La asfixia del primer plano
Mariano González hace de los primeros planos, de esos bien cerrados en la cara de Luisa (Sofía Gala), y de los planos medios y enteros de sus movimientos, el eje de su película. La cámara se mueve con ella y por ella. Y Gala se la banca, de nuevo, como en Alanis (2017). Acá cuidando a un nene que no es el suyo pero que de todos modos ante el primer conflicto queda partida como por un rayo, porque la sangre nunca importa. Ese conflicto marca a Luisa y a la película toda, que en su primera media hora podría ser un drama familiar denso escandinavo a la Thomas Vinterberg, pero que opta, para bien o mal, por un poco de luminosidad.

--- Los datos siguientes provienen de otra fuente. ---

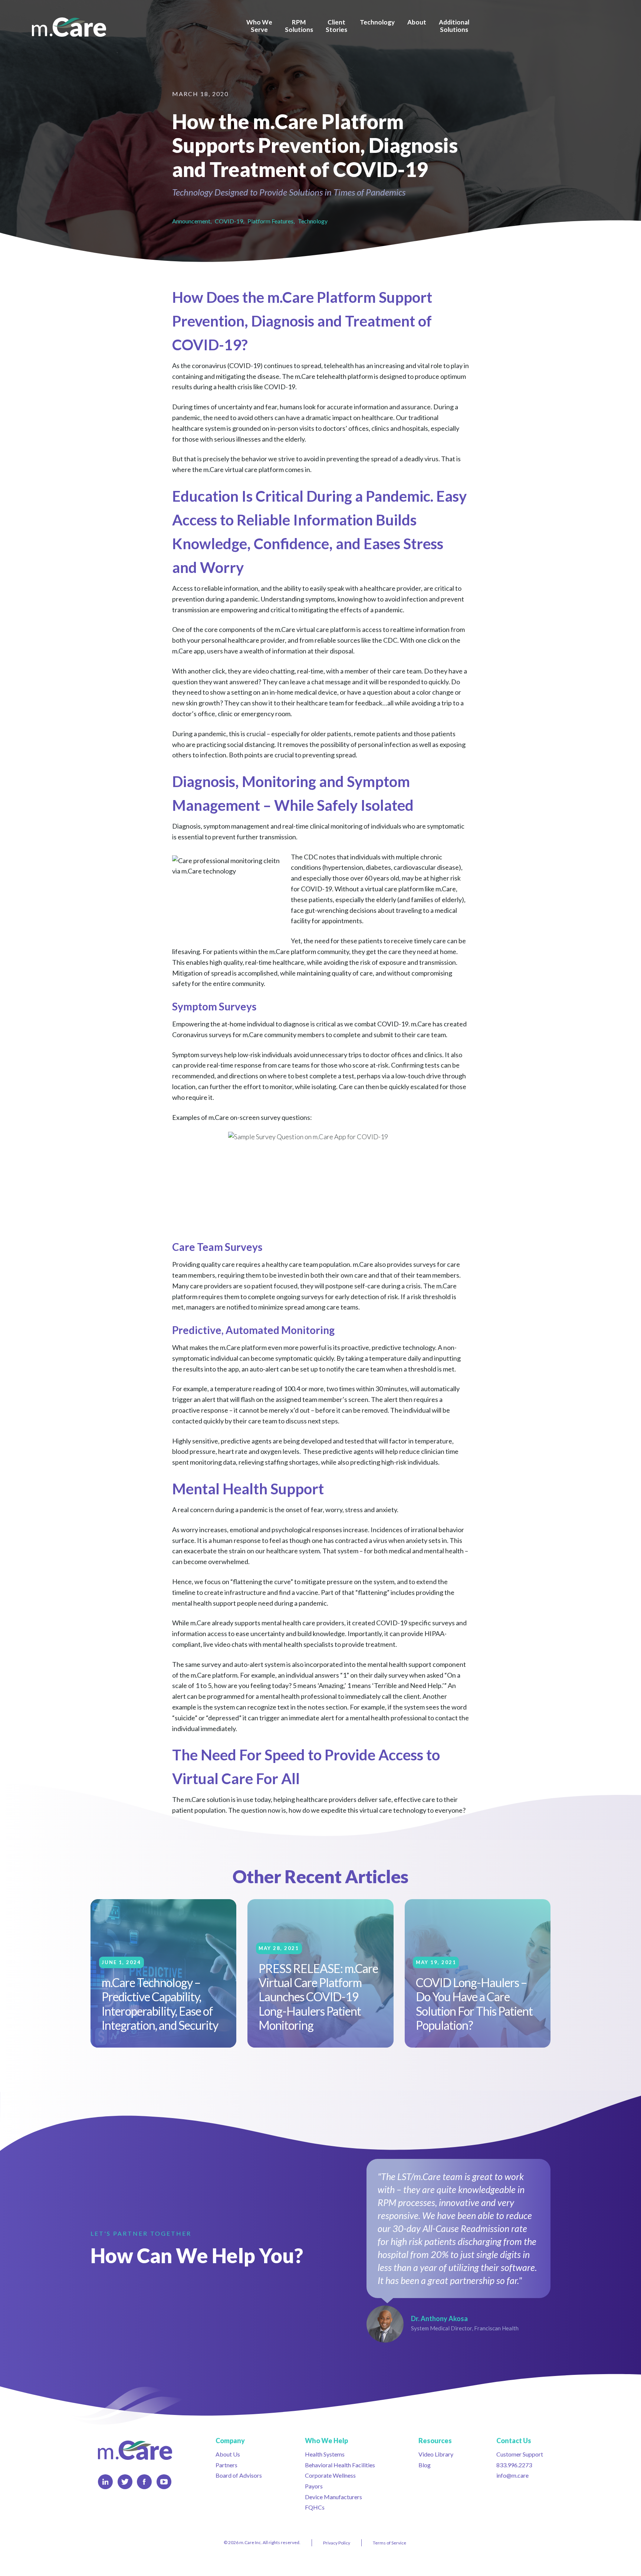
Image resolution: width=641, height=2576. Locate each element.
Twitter (125, 2481)
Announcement (191, 221)
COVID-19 (229, 221)
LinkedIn (105, 2481)
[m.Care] (69, 27)
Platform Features (270, 221)
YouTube (164, 2481)
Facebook (144, 2481)
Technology (313, 221)
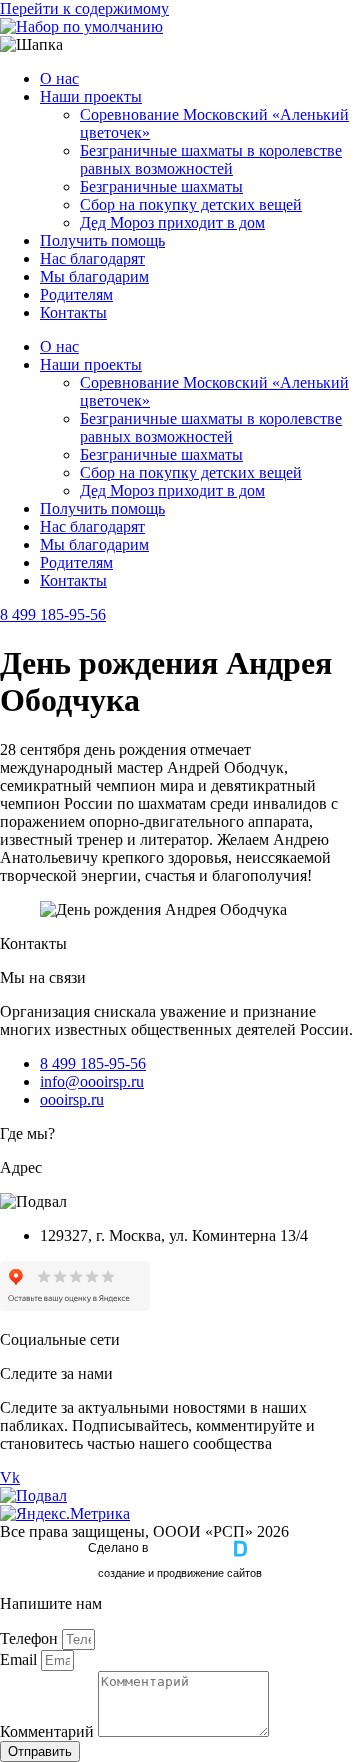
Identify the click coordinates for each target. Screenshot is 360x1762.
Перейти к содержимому (84, 8)
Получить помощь (102, 240)
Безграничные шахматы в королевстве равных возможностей (211, 159)
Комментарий (49, 1731)
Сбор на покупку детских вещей (191, 204)
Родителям (76, 294)
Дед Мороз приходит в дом (172, 222)
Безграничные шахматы (161, 186)
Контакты (73, 312)
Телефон (31, 1638)
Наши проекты (91, 96)
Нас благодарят (92, 258)
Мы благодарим (94, 276)
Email (20, 1659)
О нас (59, 78)
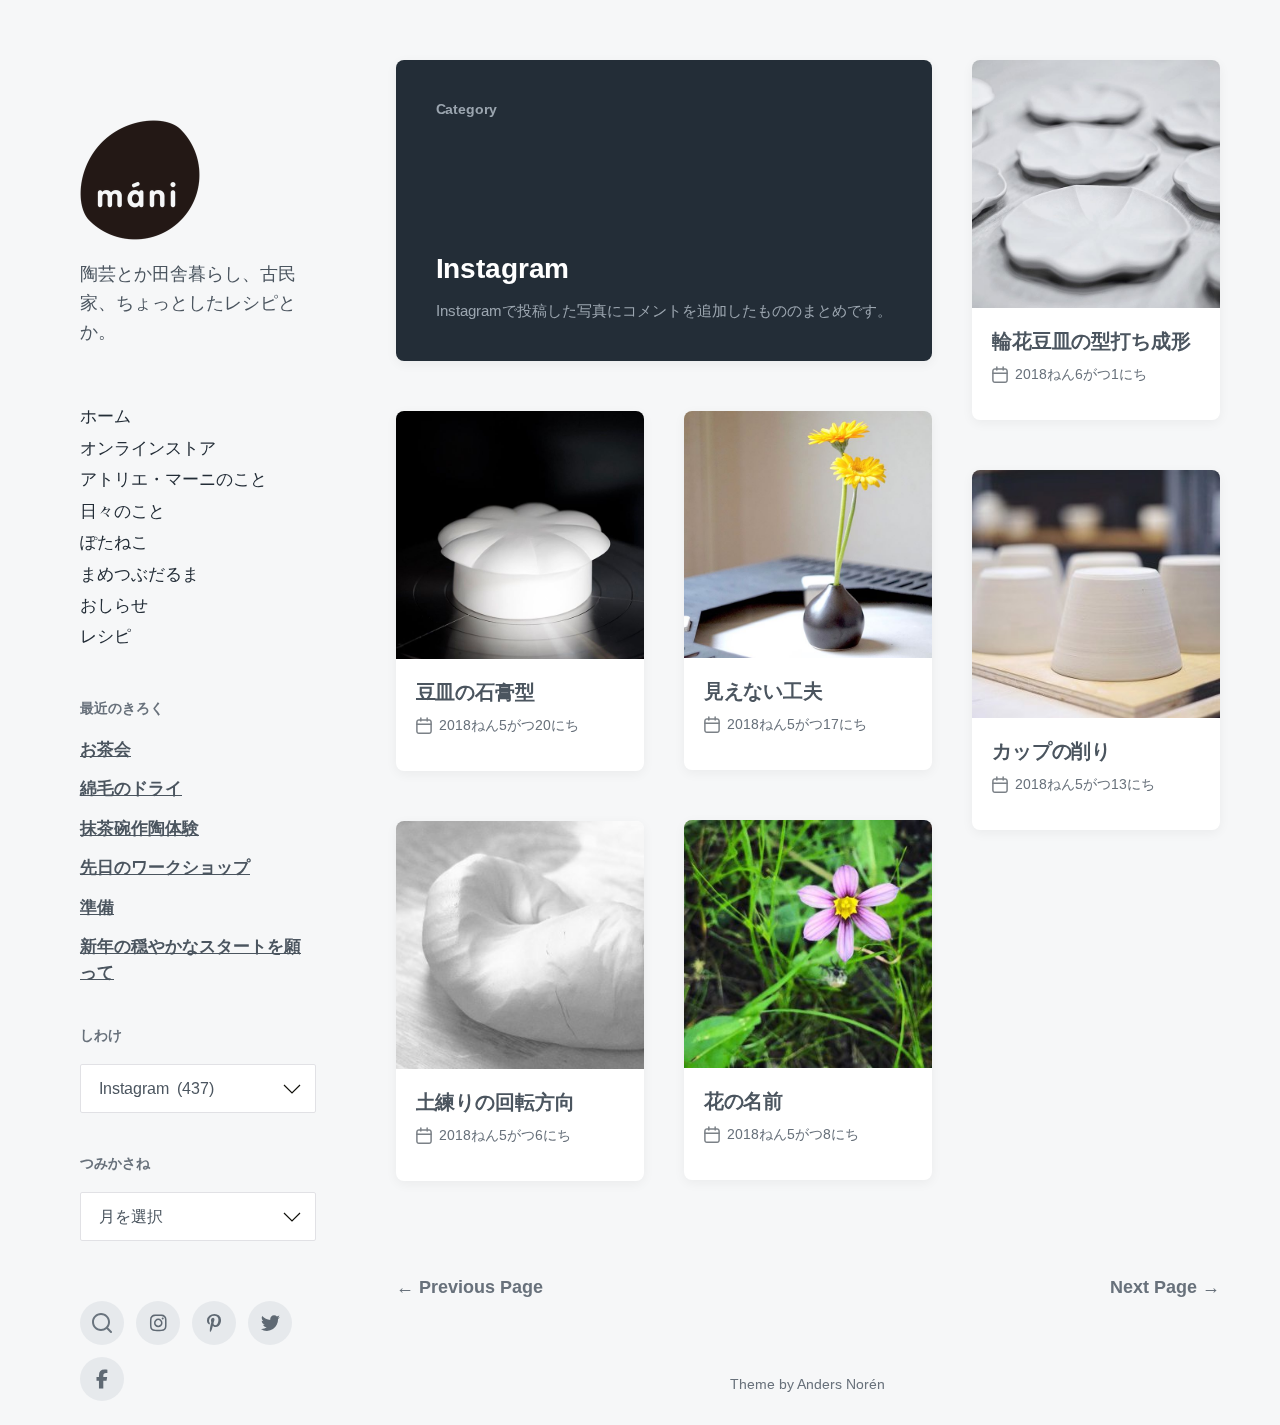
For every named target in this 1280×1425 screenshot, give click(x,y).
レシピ (105, 636)
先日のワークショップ (165, 867)
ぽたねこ (114, 542)
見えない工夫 (763, 691)
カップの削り (1051, 751)
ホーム (105, 416)
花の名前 (744, 1101)
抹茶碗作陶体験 (139, 828)
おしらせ (114, 605)
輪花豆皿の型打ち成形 (1091, 341)
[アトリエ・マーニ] (140, 180)
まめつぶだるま (139, 574)
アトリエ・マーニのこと (173, 479)
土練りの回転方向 (495, 1102)
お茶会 (105, 749)
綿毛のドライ (131, 788)
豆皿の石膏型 (475, 692)
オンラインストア (148, 448)
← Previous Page (469, 1287)
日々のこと (122, 511)
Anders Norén (841, 1384)
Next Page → (1165, 1287)
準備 (97, 907)
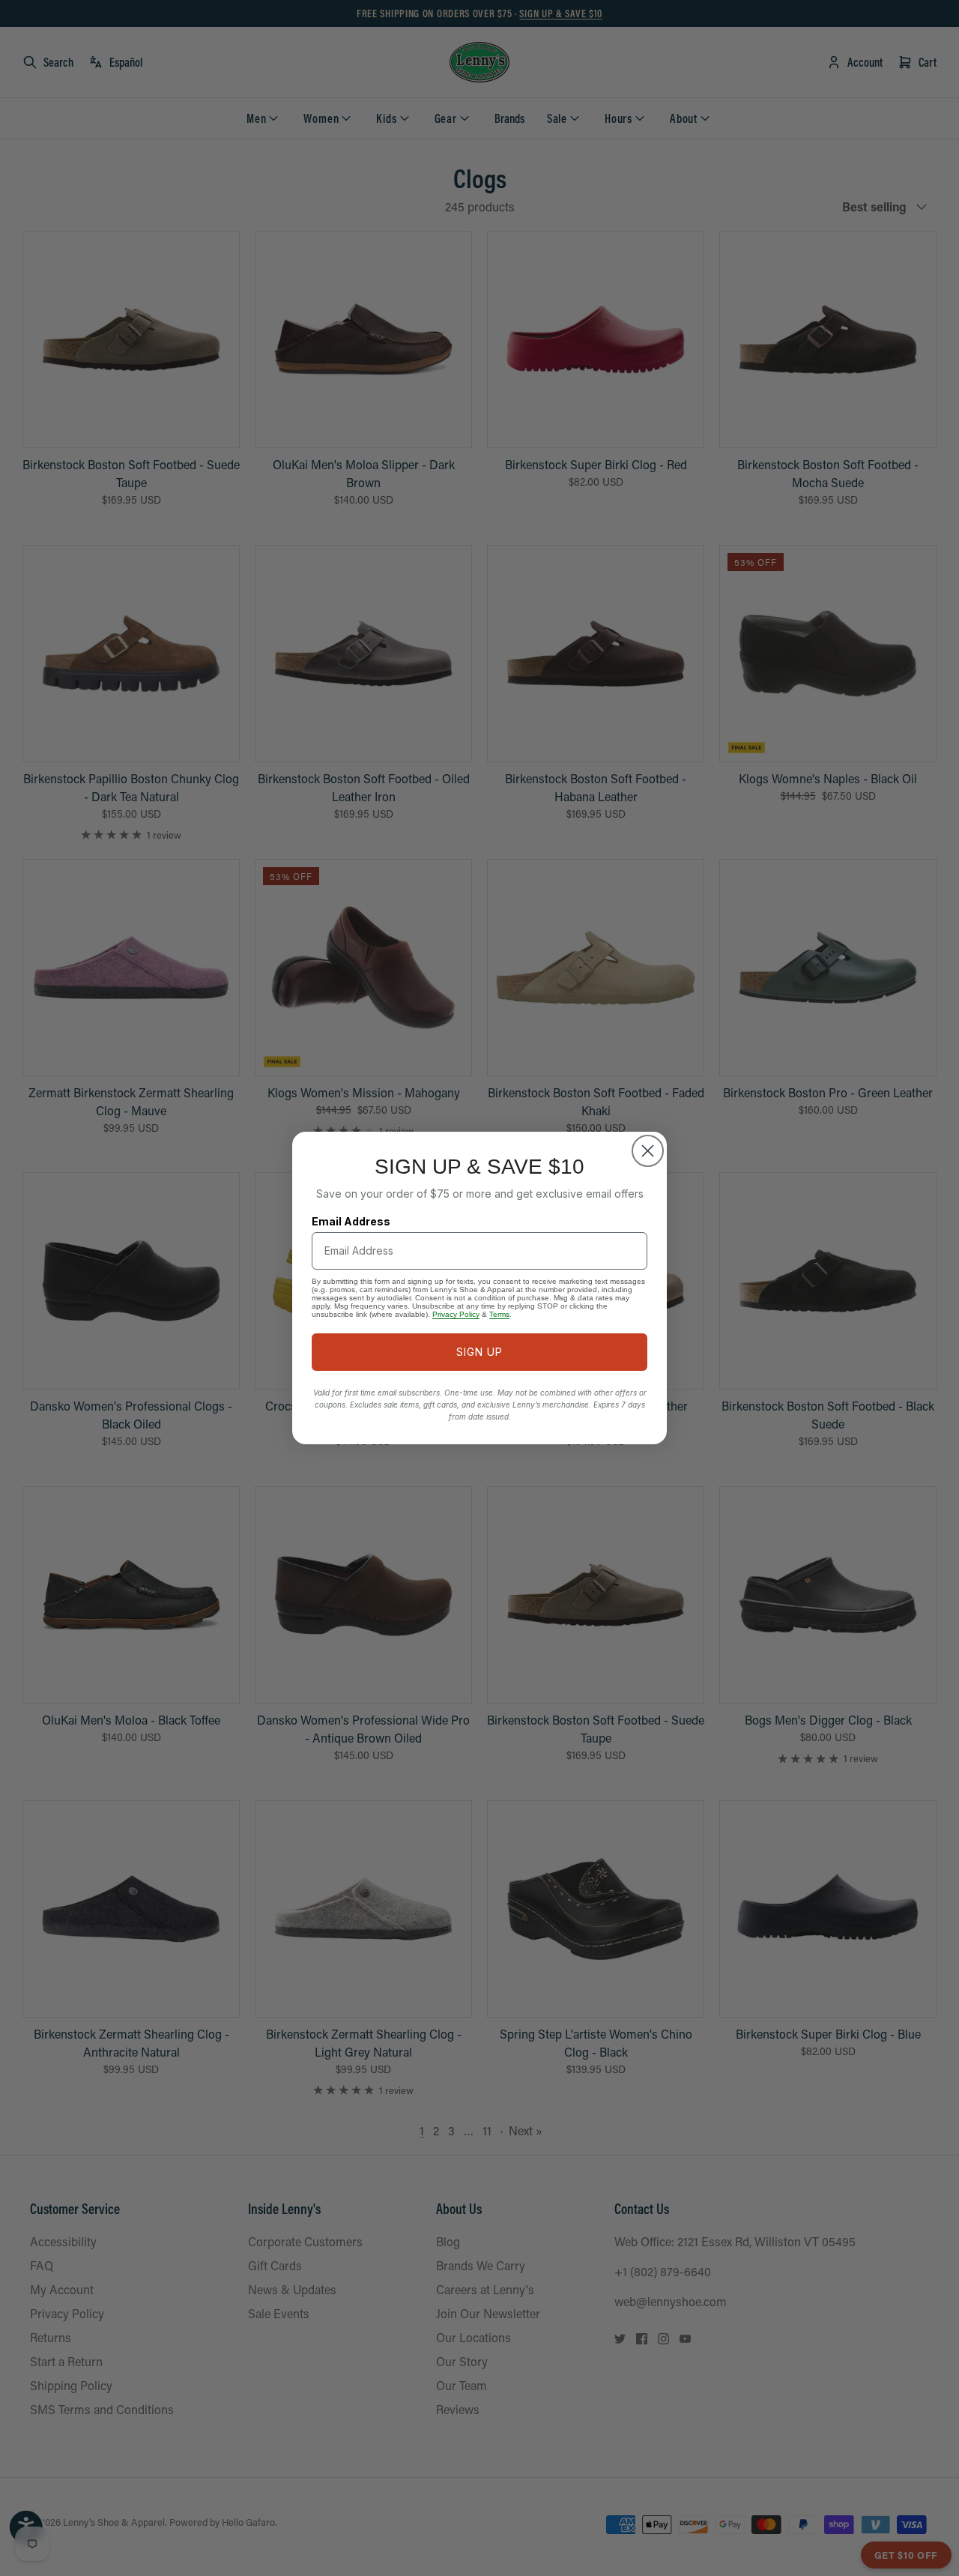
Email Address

Luisa es niñera, y un accidente que involucra a su pareja Miguel (el propio González) deja al chico al que cuida internado; a partir de ese hecho y en clave naturalista pero con un montaje que no cede mucho tiempo para la contemplación, la película asfixia y suma capas de sentido al mismo tiempo que propone más preguntas que certezas. González presenta una película política pero libre, o al menos liberada tanto de los vicios de la qualité nacional como del modernismo por presupuesto bajo, el miserabilismo, o el corset del género. Se apoya, sobre todo, en un buen guión bien interpretado, no sólo por las actuaciones clave (incluso de los secundarios) sino por la tensión que logran transmitir tanto los planos cerrados como los buenos movimientos de cámara, en definitiva, la puesta en escena: trama, técnica y sentido.